Texte source –
Réinventer est redessiner : Histoire de la beauté du XVIeme au XIXeme siècle

L’éclosion de la beauté moderne coïncide avec l’émergence d’une philosophie du sujet, domestication, familiarisation de soi à soi. Sa naissance sous forme d’idéalité au début du XVIeme siècle se dévoilera progressivement, comme une philosophie d’appropriation de soi d’un corps. En d’autres termes, l’esthétique rejoint la perception de soi, et c’est progressivement, presqu’imperceptiblement, que le corps se révèle selon des structures, schémas, édifices intellectuels, constructions socio-culturelles, historicisées.


Au XVIeme on nomme embonpoint cet état de grâce entre entre grosseur et maigreur sans parvenir à décrire efficacement ce qu’est ce « je ne sais quoi » de gracieux, à la ressemblance de Dieu. La difficulté de la description s’accompagne souvent d’un flou sémantique. Toutefois, on peut noter la division effectuée entre parties hautes et parties basses, structurant verticalement le sujet. Cette révélation du découvert et du caché divise zones avilies et zones annoblies. Le regard est orienté par un code de la moralité. Légèreté et symétrie l’emportent. Mais tout le corps n’est pas encore révélé à soi.

Données affichées –
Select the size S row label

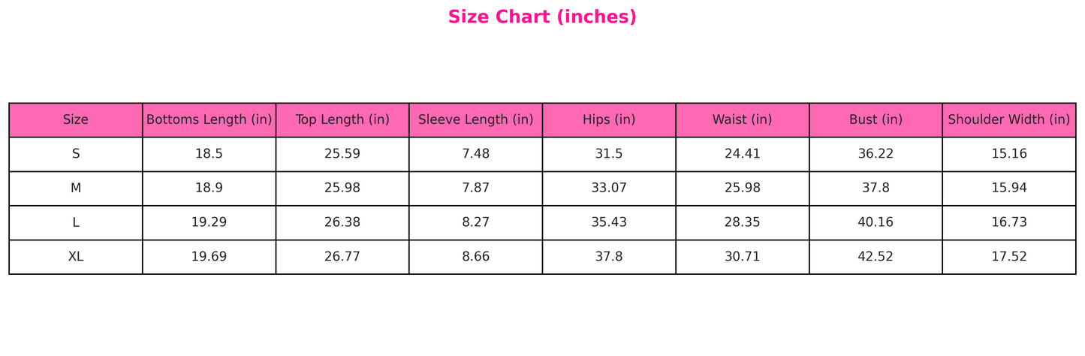pos(76,154)

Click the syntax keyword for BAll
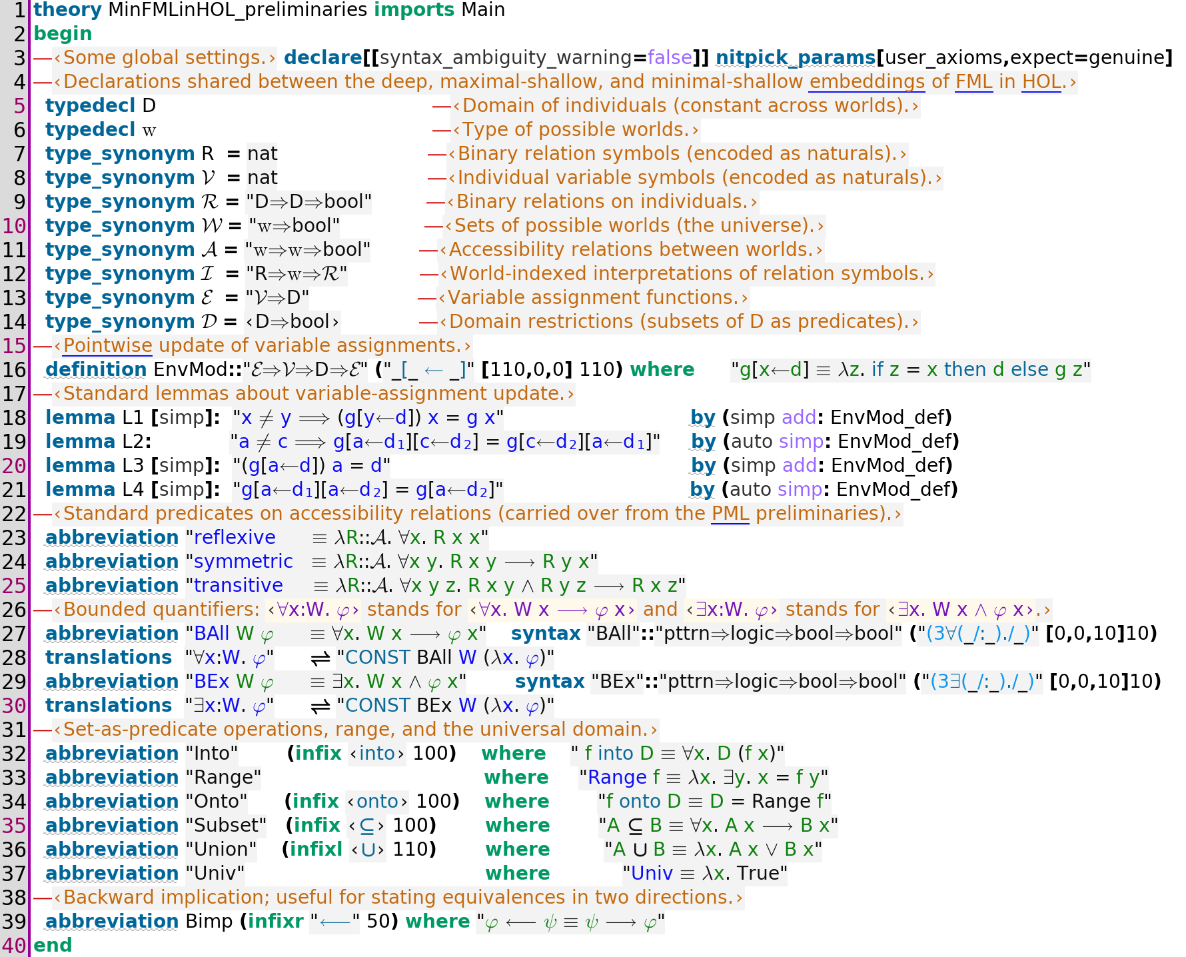pos(546,634)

À compléter –
A - Recopiez le passage du texte sur l'histoire de la beauté qui commence aux mots « Au XVIeme on » et s'arrête après « révélé à soi. ».
B - Prolongez le texte sur l'histoire de la beauté à partir de sa dernière phrase.
Le matériel ci-dessus n'a aucun rôle ici.

Corrigé –
A -
Au XVIeme on nomme embonpoint cet état de grâce entre entre grosseur et maigreur sans parvenir à décrire efficacement ce qu’est ce « je ne sais quoi » de gracieux, à la ressemblance de Dieu. La difficulté de la description s’accompagne souvent d’un flou sémantique. Toutefois, on peut noter la division effectuée entre parties hautes et parties basses, structurant verticalement le sujet. Cette révélation du découvert et du caché divise zones avilies et zones annoblies. Le regard est orienté par un code de la moralité. Légèreté et symétrie l’emportent. Mais tout le corps n’est pas encore révélé à soi.

B -
L’évocation des yeux, du visage, évincent le corps comme ensemble. Comme un temple, les jambes sont autant de colonnades soutenant cette structure verticale qu’est la femme, à laquelle on prêtre des humeurs. Il y a une « difficulté à admettre l’imperfection morale de la femme sans remettre en cause l’oeuvre du créateur ». Le problème ne sera résolu que par la finesse dialectique des moralistes d’alors : La beauté extérieure serait le vrai signe de la beauté intérieure. L’excellence des traits suppose toutes les vertus. Mais d’où vient que certaines beautés s’accompagnent de méchanceté morale ?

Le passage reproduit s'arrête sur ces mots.